Por detrás do golpe militar estava o Secretário de Estado norte americano Henry Kissinger, laureado com o Prêmio Nobel da Paz em 1973, que afirmara: «Eu não vejo porque nós temos de esperar e olhar um país se tornar comunista devido a irresponsabilidade de seu povo»

Apesar da dissolução do Parlamento e da imediata instauração duma feroz e repressiva ditadura, das caravanas da morte e do assassinato e tortura de milhares de chilenos, o Governo de Pinochet foi reconhecido quase de imediato pelos EUA, cujo Presidente na altura era Nixon, e apoiado durante 17 anos.

Nada de original para um País que em nome da «Democracia e da Liberdade», por todo o mundo, incluindo a América Latina, conspira para derrubar Governos que ponham em causa os interesses do capitalismo, travestido de «economia de mercado» mais ou menos «neo-liberal».

3. - Vinte e oito de SETEMBRO, em Portugal

Um fracasso foi o 28 de Setembro de 1974, em Portugal, onde abortou uma pretensa «manifestação da maioria silenciosa», apoiada pelo então Presidente da República General Spínola, para tentar travar a participação popular nas transformações sociais e políticas emergentes do 25 de Abril de 1974 e tentar também inverter o processo de descolonização então em curso.

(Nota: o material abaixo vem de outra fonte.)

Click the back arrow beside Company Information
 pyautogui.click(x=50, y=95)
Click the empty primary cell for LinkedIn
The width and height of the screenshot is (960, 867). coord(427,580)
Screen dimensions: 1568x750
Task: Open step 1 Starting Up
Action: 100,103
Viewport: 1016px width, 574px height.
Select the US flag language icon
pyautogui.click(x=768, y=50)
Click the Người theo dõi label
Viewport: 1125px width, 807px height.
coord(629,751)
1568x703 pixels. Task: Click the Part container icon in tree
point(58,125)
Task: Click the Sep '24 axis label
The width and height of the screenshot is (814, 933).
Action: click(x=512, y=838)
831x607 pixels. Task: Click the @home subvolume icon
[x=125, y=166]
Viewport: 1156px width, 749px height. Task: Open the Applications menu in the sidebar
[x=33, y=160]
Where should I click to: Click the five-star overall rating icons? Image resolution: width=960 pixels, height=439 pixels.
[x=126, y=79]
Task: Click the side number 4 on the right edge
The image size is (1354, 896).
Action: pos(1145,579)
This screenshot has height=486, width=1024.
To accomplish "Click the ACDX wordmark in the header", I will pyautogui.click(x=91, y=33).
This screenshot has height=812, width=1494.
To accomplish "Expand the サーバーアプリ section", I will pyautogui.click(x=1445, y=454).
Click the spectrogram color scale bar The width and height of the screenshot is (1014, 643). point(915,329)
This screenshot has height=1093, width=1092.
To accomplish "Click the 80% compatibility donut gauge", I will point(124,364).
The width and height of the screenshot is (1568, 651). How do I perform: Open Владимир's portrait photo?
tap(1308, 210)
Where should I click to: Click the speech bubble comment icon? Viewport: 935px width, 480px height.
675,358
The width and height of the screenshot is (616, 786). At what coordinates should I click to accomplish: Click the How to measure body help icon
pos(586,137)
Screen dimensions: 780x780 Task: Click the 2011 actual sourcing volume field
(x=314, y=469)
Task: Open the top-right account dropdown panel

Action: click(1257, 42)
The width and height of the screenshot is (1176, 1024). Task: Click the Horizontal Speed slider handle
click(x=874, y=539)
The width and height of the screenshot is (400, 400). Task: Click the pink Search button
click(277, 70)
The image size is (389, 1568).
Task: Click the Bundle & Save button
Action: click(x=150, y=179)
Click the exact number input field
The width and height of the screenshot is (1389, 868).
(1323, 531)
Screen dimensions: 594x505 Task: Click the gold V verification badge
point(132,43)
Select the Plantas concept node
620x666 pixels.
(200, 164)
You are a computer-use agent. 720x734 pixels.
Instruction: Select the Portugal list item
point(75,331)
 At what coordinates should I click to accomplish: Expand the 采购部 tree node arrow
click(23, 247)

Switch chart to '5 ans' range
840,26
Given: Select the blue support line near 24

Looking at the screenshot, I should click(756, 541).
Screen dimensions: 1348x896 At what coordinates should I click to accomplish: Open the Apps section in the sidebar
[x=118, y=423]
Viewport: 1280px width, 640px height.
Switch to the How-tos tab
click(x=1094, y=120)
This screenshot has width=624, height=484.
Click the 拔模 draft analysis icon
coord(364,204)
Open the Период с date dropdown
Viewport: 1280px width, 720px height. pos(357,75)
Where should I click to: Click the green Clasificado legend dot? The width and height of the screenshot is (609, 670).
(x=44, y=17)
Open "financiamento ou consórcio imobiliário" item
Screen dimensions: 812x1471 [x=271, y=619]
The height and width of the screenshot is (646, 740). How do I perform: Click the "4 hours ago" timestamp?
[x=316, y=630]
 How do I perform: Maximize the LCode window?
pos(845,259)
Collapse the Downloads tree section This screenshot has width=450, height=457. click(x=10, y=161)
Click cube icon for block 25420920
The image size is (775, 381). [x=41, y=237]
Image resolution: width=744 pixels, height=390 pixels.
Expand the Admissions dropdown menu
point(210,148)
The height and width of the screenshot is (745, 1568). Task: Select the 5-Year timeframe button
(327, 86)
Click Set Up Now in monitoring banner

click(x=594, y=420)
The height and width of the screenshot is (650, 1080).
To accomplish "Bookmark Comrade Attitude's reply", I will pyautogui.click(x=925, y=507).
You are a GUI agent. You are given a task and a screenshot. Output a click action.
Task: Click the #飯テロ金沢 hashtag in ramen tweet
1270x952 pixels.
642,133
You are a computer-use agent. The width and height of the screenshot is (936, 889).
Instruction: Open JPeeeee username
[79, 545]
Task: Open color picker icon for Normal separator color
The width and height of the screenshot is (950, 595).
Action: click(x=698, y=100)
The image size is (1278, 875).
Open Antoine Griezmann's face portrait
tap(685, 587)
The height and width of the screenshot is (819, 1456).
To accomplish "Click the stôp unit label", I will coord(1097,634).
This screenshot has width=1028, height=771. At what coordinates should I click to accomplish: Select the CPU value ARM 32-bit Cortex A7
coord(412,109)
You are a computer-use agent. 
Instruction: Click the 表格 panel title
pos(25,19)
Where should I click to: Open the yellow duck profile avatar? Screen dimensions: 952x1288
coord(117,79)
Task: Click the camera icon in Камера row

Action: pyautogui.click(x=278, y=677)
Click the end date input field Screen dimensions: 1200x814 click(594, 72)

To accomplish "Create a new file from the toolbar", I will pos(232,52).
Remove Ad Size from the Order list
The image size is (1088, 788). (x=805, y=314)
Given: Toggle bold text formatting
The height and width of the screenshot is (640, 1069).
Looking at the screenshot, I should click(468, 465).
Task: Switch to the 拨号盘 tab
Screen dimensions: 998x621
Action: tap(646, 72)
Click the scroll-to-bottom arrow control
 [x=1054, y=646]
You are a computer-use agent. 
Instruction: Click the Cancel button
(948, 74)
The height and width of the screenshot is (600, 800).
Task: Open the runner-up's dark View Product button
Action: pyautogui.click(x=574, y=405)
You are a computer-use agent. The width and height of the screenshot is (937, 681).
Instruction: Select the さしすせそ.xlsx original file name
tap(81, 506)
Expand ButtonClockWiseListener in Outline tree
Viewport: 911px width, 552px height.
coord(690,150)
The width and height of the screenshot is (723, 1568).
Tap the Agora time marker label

Aqui não foram avante as teses de Kissinger para transformar Portugal numa «vacina» exemplar para a Europa, apostando-se com êxito no PS de Mário Soares que, desde 1976, em alternância com o PPD/PSD e a muleta do CDS/PP, em nome da «democracia e da liberdade», têm rasgado sucessivas promessas eleitorais, trapaceando sistematicamente o sentido maioritário do voto popular.

Assim, desde 25 de Novembro de 1975 e após as eleições de 1976, aqueles partidos, paulatinamente, têm traído e destruído as esperanças, os sonhos e as conquistas de Abril. Esperanças, sonhos e conquistas então consagradas pela Assembleia Constituinte, que se pretendiam baseadas na Paz entre os Povos e na construção duma democracia política, económica, cultural e social rumo ao socialismo e a uma sociedade igualitária, mais justa, fraterna, livre e solidária.